The drop in production costs is forecast to accelerate in coming months, providing welcome relief to US energy companies grappling with lower crude prices.

By Kevin Crowley July 5, 2023 bloomberg.com

While inflation is persisting across the US — albeit at a slower pace — the country’s oil fields are a rare corner of the economy where prices are actually dropping.

Drill pipe prices have halved this year, daily rig rates are down by more than 10% and the costs of steel and diesel are also trending lower. The number of active oil rigs has dropped 13% from this year’s peak, indicating there’s a surplus of equipment in the market. The only major holdout is labor, with hourly wages still on the rise.

Overall, US oil production costs declined by 1% in the second quarter, marking the first drop in three years, according to Goldman Sachs Group Inc.

The pullback may seem modest — especially compared with a 50% increase in Permian Basin well costs from 2021 to 2023 — but it’s poised to gain momentum in the coming months, analysts say.
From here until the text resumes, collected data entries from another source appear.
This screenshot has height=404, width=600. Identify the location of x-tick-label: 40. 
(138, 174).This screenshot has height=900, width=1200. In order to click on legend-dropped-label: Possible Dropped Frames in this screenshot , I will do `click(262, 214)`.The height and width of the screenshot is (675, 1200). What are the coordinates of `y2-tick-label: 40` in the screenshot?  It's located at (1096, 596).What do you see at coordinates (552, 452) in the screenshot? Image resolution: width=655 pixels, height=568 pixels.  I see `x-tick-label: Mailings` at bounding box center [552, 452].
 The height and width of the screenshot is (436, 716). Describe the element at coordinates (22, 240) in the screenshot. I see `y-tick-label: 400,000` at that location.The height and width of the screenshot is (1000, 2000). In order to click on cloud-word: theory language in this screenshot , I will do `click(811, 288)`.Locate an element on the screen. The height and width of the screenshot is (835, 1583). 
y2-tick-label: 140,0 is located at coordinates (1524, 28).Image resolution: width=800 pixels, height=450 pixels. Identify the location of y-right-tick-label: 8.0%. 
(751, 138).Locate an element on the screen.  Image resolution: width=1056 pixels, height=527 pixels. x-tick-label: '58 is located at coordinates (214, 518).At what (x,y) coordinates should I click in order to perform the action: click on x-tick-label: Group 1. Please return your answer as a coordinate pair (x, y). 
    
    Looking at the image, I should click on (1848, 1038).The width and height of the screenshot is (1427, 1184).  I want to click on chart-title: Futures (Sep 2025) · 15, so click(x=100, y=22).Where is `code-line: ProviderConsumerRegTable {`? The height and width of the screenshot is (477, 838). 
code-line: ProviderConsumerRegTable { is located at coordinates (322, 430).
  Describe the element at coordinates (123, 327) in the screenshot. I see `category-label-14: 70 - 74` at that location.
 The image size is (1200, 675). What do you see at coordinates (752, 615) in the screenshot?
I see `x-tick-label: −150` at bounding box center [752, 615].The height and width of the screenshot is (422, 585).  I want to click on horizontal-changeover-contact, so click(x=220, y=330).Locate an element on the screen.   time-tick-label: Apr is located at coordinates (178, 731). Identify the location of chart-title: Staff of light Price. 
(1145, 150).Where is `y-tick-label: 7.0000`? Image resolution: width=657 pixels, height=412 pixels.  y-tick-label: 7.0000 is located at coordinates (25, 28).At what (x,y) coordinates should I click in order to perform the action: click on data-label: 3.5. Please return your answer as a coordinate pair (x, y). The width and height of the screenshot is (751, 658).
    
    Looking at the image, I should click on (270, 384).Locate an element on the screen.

All told, costs will be about 10% lower next year than this year, according to Citigroup Inc. 

For US oil companies, it’s welcome relief.

Production cuts from Saudi Arabia and Russia have done little to support oil prices that are down about 12% this year. After record profits and index-leading performance in 2022, US energy stocks have underperformed the S&P 500 by more than 20 percentage points in 2023.

Like several banks and hedge funds, many oil executives were expecting crude to run up to $100 in the second half due to a Chinese economic resurgence that has yet to materialize

In the field, companies likely will use the lower costs not as an opportunity to drill more but rather to reduce their budgets, according to analysts at JPMorgan Chase & Co. Most publicly traded companies will try to keep output flat or growing modestly while reducing their capital spending by 5% to 10% next year, they said.

Financially, lower outlays should help producers cushion — rather than reverse — the drop in free cash flow this year. Many are likely to reduce share buybacks and variable dividends when they announce second-quarter earnings next month, and they’ll need to focus on cost reductions to spin a positive story to investors.